According to the FBI and other law enforcement agencies, Business Email Compromise or BEC, is still a major point of entry for hackers into IT systems.

Multi Factor Authentication (MFA) usage has increased in response to BEC, among other things, and so has the response of hackers.  They have learned to short circuit MFA, as we will show in this example. 

A Real Life BEC, With an MFA Compromise

MFA systems are an important part of IT security, however, we have seen several ways that MFA systems can be and have been compromised.  

End point protection is also important, as you will see, the hacker had valid user credentials.  With valid credentials and during regular business hours, indicators in this case, seem to show a valid user.

How Hackers Got In

At 12:57 PM local time, hackers use previously stolen user credentials and the user accepts a push from the MFA system to allow hackers to establish ActiveSync with the user’s mailbox.
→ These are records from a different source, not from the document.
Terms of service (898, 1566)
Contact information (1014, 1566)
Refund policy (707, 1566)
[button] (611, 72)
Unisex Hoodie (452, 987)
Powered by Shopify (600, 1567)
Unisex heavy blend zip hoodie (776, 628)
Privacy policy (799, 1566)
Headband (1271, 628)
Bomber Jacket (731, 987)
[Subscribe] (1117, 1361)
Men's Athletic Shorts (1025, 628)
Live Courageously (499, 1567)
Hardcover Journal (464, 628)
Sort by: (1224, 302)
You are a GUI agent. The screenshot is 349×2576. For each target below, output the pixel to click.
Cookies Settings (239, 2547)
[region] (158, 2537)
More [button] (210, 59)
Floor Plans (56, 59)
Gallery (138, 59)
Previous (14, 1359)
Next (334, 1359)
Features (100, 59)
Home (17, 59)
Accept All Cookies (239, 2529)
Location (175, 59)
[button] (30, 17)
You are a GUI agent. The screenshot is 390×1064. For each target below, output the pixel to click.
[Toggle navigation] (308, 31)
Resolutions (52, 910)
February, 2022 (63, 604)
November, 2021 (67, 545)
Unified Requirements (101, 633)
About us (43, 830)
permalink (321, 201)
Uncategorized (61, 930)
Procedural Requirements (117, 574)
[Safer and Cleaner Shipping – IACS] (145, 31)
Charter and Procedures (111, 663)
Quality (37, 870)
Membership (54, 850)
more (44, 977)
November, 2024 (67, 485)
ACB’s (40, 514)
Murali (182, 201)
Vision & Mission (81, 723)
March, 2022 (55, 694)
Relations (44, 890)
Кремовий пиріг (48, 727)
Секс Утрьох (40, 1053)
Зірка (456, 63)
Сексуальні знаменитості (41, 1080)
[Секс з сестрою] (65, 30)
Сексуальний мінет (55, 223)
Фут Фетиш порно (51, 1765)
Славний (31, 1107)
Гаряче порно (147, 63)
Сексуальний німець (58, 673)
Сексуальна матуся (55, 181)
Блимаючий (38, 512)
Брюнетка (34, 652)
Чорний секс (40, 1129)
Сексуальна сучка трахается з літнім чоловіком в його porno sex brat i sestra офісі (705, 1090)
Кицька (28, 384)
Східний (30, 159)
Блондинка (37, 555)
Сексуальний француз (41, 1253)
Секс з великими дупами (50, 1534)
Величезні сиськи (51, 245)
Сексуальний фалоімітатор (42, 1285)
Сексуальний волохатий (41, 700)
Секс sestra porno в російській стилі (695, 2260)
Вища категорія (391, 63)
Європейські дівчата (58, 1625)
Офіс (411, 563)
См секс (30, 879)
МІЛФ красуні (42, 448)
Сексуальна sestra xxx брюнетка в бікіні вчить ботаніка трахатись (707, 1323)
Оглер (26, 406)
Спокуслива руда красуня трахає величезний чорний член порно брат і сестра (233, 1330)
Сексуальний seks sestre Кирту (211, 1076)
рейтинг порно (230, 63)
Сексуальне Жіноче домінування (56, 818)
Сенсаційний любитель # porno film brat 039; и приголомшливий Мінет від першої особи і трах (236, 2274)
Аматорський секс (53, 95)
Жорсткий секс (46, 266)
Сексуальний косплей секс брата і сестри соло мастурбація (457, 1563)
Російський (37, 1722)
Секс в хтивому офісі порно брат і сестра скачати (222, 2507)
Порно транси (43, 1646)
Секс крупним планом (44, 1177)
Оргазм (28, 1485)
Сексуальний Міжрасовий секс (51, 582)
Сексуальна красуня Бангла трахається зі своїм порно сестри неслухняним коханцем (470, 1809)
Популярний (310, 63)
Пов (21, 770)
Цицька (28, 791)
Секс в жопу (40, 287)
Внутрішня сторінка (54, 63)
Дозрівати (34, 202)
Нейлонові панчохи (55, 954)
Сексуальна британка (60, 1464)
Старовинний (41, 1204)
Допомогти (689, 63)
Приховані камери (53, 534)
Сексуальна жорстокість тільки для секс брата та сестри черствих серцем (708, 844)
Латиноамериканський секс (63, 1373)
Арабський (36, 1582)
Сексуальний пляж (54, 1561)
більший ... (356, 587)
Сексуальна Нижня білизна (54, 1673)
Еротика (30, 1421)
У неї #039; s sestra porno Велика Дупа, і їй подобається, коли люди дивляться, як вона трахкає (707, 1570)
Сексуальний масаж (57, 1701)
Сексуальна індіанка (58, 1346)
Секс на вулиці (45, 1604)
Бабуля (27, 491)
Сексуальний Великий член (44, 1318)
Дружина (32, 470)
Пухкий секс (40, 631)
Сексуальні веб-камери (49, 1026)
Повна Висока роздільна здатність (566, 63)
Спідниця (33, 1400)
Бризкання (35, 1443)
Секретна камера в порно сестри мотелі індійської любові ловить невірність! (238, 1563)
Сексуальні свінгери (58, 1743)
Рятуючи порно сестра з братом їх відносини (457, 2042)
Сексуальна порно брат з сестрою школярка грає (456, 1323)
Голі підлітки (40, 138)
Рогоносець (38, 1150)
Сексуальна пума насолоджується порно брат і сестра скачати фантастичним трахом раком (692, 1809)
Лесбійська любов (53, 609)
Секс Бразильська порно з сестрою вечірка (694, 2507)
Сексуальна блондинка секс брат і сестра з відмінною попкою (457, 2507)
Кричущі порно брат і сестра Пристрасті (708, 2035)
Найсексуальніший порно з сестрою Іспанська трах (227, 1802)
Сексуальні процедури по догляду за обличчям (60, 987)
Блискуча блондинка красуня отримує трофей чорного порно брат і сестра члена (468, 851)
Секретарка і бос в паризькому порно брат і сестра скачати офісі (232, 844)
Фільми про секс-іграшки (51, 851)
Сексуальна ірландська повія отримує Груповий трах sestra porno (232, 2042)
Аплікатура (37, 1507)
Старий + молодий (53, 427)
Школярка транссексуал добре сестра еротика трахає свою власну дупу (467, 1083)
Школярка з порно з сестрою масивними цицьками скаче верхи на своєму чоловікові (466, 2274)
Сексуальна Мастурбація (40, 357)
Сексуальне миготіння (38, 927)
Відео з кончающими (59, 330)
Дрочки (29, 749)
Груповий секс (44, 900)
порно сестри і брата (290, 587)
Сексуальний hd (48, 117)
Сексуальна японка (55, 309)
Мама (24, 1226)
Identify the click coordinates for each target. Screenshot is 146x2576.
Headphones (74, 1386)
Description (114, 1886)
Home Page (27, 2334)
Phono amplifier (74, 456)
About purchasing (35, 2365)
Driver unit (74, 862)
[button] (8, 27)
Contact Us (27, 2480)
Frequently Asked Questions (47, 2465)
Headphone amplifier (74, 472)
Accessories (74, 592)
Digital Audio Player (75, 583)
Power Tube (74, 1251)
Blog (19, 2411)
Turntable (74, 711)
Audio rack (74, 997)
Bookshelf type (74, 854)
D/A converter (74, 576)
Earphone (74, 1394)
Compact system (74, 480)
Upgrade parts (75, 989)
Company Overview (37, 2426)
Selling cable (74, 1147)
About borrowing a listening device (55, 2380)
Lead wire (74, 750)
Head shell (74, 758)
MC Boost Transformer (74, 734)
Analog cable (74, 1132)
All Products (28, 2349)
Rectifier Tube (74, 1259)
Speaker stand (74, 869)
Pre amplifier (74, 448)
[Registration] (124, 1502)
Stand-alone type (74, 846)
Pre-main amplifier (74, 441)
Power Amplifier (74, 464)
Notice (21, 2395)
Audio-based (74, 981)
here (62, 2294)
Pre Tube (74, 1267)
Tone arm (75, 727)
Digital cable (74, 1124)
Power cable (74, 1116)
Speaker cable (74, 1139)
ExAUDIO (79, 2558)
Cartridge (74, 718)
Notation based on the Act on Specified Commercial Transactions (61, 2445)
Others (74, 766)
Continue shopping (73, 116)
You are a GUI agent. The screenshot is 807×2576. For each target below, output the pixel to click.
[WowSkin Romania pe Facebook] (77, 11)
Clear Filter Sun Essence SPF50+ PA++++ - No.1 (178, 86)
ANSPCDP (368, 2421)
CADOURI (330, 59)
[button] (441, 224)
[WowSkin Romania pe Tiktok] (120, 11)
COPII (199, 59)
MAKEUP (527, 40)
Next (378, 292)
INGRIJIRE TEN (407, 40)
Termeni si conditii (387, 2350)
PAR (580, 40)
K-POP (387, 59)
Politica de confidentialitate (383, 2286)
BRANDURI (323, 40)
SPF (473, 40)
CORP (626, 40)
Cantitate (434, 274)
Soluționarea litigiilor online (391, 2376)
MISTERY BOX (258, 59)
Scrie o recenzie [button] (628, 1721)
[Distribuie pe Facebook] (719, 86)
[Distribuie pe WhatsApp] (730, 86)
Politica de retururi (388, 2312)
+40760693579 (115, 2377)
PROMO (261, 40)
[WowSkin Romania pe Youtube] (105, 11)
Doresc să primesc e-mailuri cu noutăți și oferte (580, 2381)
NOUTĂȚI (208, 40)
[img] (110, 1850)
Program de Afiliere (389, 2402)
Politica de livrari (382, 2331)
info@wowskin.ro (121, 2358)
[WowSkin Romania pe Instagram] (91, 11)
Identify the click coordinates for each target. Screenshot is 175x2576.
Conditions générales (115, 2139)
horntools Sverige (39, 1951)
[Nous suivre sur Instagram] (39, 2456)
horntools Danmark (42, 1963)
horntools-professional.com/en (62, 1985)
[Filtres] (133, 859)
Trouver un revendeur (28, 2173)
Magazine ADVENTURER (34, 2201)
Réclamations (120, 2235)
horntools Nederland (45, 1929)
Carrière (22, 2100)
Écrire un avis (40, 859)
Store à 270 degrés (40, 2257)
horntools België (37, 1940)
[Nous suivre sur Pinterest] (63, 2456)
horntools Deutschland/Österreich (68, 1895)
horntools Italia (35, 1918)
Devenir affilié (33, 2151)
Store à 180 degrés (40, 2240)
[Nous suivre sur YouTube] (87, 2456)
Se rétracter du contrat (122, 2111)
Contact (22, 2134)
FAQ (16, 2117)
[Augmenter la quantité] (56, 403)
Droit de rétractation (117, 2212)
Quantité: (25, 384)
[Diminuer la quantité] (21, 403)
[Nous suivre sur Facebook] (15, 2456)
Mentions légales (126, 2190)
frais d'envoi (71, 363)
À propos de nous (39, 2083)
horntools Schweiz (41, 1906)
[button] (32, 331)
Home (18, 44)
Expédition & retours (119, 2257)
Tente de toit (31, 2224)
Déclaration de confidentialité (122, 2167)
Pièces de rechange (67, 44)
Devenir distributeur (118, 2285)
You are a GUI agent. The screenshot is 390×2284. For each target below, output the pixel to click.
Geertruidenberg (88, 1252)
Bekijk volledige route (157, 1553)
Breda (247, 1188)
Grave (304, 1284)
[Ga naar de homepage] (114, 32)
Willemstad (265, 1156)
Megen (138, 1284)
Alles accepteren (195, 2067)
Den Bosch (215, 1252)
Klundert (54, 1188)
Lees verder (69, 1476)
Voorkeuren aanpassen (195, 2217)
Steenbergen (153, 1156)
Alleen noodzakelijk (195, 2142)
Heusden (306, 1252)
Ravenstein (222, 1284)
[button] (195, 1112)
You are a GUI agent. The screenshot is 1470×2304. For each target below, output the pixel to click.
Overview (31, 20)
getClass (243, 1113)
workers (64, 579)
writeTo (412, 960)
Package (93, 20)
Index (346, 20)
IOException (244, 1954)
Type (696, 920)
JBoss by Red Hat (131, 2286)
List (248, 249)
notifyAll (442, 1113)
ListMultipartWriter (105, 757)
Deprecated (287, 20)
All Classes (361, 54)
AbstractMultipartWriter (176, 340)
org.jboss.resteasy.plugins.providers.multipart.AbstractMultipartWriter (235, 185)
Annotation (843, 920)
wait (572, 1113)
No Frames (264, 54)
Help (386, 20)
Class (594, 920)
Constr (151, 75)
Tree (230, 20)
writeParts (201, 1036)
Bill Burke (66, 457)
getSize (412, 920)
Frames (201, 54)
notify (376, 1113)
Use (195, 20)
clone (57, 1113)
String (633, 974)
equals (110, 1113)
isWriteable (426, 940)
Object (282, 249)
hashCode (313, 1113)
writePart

Also at 12:57, the Arctic Wolf platform logs MFA successful for the ‘user’.  Valid credentials (although stolen) and a pass through the MFA, the system has no indication of a problem yet.

This is a good time to think about a culture of security.  The user involved let the hacker through the MFA system, frequent security awareness training helps reduce this from happening.

What Triggered the Alert?

For almost 19 minutes, the hacker had a chance to browse the victim’s system, and in this case, went to Outlook having found a calendar event with several attendees.  At 1:16 the hacker updates the invite with their own information and starts adding and deleting Outlook rules.  Office365 logs the rules changes and within 2 minutes, the Arctic Wolf platform identifies an “indicator of compromise”.  

Found, on the way to Fixed

At 1:18, 21 minutes into the event, Arctic Wolf triage team starts an investigation.  Remember, the credentials were good, so something else had to give the hacker away.  In less than 2 minutes the Arctic Wolf platform correctly identified the attack.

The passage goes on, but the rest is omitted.